ObjectivesThe present study compared the safety and efficacy of combined laparoscopic ureterolithotomy (LU) and flexible ureteroscopy with percutaneous nephrolithotomy (PCNL) for removing large impacted upper ureteral stones with concurrent renal stones. MethodsThis study included 52 patients who underwent combined LU and retrograde flexible ureteroscopy for removing renal stones (group A) or PCNL (group B) for removing large upper impacted ureteral stones and concurrent renal stones at our department from January 2014 to December 2016. Patient demographics, stone characteristics, and procedure-related parameters including stone-free rate, operation time, hospital stay after surgery, mean decrease in hemoglobin levels, visual analog scale (VAS) score, auxiliary procedure rate, and complication rate were compared between groups A and B. ResultsResults of this study showed that both procedures were effective for removing large impacted upper ureteral stones with concurrent renal stones.
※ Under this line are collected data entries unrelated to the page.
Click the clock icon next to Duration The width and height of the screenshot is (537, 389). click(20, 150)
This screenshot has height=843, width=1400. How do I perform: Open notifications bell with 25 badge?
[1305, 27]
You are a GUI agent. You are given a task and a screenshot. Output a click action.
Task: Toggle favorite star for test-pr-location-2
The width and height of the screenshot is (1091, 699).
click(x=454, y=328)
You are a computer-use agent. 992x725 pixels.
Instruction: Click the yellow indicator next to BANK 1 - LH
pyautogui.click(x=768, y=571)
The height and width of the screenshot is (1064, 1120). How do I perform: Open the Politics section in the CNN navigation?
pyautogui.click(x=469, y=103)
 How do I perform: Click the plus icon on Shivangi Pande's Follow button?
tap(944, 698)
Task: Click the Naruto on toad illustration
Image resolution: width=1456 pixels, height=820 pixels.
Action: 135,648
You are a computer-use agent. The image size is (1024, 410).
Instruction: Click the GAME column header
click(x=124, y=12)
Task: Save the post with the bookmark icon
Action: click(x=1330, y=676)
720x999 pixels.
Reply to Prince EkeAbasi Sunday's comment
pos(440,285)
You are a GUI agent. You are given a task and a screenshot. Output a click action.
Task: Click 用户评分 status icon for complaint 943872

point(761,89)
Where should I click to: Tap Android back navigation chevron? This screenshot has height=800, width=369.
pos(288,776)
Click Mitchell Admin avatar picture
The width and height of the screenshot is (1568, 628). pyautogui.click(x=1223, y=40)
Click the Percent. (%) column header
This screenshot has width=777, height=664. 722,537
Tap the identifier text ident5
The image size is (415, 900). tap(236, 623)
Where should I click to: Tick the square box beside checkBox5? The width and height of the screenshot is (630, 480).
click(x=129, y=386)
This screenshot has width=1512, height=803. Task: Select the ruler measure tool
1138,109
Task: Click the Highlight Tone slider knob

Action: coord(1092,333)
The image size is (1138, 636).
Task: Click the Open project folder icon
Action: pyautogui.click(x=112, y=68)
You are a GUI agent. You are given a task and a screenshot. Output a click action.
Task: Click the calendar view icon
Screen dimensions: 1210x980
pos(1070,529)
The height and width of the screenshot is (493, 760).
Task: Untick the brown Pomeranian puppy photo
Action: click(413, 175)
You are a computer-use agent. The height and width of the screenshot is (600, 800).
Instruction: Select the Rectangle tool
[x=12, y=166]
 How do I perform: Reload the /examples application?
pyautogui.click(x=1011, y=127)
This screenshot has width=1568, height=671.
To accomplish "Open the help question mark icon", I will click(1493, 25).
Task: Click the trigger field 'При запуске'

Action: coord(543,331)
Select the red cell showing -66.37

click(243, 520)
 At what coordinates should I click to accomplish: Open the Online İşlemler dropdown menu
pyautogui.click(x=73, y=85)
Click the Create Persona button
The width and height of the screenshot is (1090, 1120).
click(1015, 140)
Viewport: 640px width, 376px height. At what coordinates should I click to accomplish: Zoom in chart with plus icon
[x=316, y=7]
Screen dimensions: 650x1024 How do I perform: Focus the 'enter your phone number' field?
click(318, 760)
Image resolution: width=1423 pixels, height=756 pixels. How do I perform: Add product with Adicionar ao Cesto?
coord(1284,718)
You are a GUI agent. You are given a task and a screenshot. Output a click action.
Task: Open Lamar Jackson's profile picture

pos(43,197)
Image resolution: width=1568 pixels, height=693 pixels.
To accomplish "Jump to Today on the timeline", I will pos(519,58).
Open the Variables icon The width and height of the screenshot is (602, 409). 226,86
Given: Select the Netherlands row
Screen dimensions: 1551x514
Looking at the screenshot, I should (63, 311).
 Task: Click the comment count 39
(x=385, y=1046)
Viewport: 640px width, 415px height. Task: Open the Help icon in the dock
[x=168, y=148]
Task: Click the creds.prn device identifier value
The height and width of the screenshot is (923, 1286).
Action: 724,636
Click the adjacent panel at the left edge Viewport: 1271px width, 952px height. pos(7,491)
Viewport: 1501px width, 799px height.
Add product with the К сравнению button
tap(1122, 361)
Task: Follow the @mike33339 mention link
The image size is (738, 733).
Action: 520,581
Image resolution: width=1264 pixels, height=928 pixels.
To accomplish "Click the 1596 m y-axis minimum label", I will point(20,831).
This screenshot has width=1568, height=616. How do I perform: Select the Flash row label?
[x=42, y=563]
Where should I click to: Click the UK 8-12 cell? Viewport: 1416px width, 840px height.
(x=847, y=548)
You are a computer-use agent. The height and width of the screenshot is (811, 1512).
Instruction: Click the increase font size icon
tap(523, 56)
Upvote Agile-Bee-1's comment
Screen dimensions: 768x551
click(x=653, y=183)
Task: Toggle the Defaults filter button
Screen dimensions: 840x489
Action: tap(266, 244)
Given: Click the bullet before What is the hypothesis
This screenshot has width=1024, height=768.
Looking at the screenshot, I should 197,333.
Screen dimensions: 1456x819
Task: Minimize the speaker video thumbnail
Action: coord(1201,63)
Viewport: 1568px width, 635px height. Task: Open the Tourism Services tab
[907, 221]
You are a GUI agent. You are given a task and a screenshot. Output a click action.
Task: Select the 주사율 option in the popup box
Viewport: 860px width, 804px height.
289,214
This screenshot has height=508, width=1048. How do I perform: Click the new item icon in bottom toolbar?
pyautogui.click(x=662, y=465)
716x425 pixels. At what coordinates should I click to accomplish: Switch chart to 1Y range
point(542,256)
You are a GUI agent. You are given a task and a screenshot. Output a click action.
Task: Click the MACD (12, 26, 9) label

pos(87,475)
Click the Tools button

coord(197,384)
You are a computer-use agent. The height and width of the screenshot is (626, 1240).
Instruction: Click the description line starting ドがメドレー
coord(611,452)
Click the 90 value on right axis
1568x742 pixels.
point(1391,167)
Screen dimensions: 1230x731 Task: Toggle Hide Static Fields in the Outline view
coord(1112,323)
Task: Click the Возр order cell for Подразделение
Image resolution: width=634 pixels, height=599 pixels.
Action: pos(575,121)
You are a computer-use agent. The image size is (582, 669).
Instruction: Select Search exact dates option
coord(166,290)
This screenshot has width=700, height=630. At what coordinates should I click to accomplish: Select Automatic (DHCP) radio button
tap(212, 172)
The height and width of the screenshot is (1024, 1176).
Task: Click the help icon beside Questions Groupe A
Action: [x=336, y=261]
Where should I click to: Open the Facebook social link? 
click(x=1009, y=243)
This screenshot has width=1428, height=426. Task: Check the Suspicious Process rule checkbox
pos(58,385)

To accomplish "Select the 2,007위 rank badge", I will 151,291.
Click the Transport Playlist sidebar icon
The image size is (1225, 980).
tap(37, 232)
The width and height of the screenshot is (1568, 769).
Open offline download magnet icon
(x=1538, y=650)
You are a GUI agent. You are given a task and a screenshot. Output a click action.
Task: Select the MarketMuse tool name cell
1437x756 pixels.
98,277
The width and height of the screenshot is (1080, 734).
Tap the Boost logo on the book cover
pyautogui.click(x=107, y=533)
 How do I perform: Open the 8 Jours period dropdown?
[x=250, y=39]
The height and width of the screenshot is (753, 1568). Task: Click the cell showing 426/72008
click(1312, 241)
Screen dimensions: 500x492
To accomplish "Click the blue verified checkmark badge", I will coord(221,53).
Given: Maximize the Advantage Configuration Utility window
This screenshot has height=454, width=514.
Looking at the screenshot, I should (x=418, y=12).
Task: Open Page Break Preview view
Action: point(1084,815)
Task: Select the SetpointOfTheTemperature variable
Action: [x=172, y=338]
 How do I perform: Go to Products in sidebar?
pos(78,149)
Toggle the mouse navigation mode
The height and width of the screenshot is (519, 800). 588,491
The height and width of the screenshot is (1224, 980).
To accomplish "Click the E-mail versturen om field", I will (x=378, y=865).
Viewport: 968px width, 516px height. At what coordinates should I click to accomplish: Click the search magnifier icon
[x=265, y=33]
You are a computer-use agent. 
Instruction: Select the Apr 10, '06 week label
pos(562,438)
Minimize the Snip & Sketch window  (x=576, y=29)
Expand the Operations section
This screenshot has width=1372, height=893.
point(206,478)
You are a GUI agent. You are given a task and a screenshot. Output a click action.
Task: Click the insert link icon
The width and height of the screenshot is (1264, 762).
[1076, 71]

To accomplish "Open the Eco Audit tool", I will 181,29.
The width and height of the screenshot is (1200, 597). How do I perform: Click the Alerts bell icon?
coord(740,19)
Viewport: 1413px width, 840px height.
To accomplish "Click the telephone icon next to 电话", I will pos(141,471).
The stone-free rate after a single procedure was 95.7% in group A and 89.7% in group B (p = 0.62). The operation time was longer in group A than in group B (112.2 ± 23.3 min versus 96.2 ± 16.4 min, p = 0.006). However, no significant difference was observed between the two groups with respect to the length of hospital stay after the surgery (5 days versus 6 days, p = 0.06). The decrease in hemoglobin levels was significantly higher in group B than in group A (−0.64 ± 0.36 g/dL versus −1.44 ± 0.65 g/dL, p < 0.0001). The mean VAS scores obtained at 24 hours (2.91 ± 1.08 versus 5.10 ± 1.01, p < 0.0001) and 48 hours after the surgery (1.09 ± 0.73 versus 2.28 ± 0.96, p < 0.0001) were significantly higher for group B than for group A. Moreover, the auxiliary procedure rate was higher in group B than in group A (6.9% versus 0%). ConclusionThese results indicate that both combined LU and flexible ureteroscopy and PCNL are suitable for removing large impacted upper ureteral stones with concurrent renal stones and are associated with a high rate of patients being stone free afterwards. Despite the longer operation time, the combined laparoscopic and endourological procedure may be associated with less postoperative pain and fewer major complications. However, the choice of treatment depends on the preferences of surgeons and patients.